Good afternoon everyone,
I had difficulty with importing logfiles from GoDaddy successfully into Piwik and URLs replaced for privacy using
piwik/htdocs/misc/log-analytics/import_logs.py --idsite=1 --url=piwikurl --enable-http-errors --enable-http-redirects --enable-static -d /home/bitnami/logfile.log
If the GET field looks like "GET www.site.org/index.htm" the import fails and produces 'Page URL not defined.' If it looks like "GET /index.htm" or "GET http://www.site.org/index.htm" the import is successful.
I believe the problem is occurring in the archive import tool at piwik/htdocs/misc/log-analytics/import_logs.py and not on the Piwik php side .
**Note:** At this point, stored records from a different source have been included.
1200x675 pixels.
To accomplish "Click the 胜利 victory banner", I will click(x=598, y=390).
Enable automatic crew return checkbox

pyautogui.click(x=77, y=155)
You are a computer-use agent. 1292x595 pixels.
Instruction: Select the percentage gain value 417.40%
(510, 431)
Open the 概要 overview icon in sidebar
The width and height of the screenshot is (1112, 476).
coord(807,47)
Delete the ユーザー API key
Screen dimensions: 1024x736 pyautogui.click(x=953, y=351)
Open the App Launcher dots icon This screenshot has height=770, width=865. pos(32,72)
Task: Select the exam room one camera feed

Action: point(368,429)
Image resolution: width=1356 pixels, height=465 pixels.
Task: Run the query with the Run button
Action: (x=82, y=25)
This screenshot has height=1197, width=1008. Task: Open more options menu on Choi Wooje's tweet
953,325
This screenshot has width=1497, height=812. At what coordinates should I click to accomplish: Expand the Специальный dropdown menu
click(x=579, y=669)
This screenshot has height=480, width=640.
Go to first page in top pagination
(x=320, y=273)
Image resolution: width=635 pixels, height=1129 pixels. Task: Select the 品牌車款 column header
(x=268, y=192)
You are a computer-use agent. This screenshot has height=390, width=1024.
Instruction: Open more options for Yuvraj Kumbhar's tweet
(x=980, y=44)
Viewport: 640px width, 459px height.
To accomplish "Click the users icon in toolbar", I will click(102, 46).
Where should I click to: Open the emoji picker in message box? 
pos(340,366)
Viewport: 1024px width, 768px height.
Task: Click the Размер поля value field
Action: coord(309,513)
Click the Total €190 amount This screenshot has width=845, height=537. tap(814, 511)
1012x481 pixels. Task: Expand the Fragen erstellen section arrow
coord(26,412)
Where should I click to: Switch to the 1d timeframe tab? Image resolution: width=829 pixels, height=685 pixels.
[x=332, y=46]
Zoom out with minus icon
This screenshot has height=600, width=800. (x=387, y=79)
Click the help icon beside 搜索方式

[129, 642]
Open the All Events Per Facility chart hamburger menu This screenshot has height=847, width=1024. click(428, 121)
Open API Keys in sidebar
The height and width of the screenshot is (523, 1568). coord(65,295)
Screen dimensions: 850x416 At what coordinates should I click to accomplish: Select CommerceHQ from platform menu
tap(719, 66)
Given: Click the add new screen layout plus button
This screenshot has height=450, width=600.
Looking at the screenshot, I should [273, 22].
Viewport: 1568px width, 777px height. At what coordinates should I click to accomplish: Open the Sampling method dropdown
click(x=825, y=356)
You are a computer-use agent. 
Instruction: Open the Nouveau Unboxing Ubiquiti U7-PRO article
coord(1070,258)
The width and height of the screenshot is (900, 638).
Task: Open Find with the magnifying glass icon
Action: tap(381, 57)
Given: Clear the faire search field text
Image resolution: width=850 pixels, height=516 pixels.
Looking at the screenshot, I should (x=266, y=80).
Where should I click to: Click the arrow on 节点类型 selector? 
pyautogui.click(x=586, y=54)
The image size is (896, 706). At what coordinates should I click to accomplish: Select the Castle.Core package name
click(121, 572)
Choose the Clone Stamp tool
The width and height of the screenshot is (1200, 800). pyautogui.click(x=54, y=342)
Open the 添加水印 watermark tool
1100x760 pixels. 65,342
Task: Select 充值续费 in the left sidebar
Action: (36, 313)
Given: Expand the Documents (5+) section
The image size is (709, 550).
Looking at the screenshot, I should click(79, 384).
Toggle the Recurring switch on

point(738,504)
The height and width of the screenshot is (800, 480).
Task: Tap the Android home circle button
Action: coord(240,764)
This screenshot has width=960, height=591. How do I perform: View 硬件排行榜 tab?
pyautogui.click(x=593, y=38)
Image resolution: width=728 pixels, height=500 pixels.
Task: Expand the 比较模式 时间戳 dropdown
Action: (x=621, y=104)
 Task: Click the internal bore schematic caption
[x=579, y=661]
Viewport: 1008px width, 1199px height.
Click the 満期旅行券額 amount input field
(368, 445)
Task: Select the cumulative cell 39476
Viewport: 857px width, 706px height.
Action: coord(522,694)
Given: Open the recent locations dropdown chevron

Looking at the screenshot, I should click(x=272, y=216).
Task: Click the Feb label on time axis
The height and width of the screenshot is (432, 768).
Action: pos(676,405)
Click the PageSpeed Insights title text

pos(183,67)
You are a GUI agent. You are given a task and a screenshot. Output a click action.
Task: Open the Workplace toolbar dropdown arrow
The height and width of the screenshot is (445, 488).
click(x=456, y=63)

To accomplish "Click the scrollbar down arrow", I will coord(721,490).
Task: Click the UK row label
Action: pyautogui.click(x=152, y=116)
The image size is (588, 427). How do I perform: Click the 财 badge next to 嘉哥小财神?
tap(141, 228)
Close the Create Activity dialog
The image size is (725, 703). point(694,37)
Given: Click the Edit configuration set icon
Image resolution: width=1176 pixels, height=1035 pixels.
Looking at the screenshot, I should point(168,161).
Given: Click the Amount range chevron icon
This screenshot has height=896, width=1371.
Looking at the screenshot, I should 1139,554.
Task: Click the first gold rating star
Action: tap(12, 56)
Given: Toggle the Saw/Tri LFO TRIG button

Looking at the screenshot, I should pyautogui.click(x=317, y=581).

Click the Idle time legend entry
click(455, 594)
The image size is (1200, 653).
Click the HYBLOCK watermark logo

Looking at the text supplied to the piwik instance for importing the hits and printing the data of the JSON sent to the server shows that successful imports have 'http://' in the URL provided to piwik.
Tested with a Vagrant/Puppet install provided at http://piwik.org/blog/2012/08/get-started-with-piwik-development-with-puppet-and-vagrant/ (v 2.0.3) and with the Piwik install provided by Bitnami (v 2.0.2)
Both produced working Piwik installations. I configured the sites in settings to accept site.org and www.site.org.
Workaround: If host is specified in logfile, add 'http://' or remove host. sed -i 's/GET site.org/GET /g' logfile.log
Thanks for the report. I've never seen logs under this format before. Which software / server is generating accesss logs such as "GET www.site.org/index.htm" ?
I'm asking to know if it would impact a lot of users or just a few. cheers
Consolidating milestones FTW
@user10001001 do you you mind replying to my question? Is it Goddady that generates these server files?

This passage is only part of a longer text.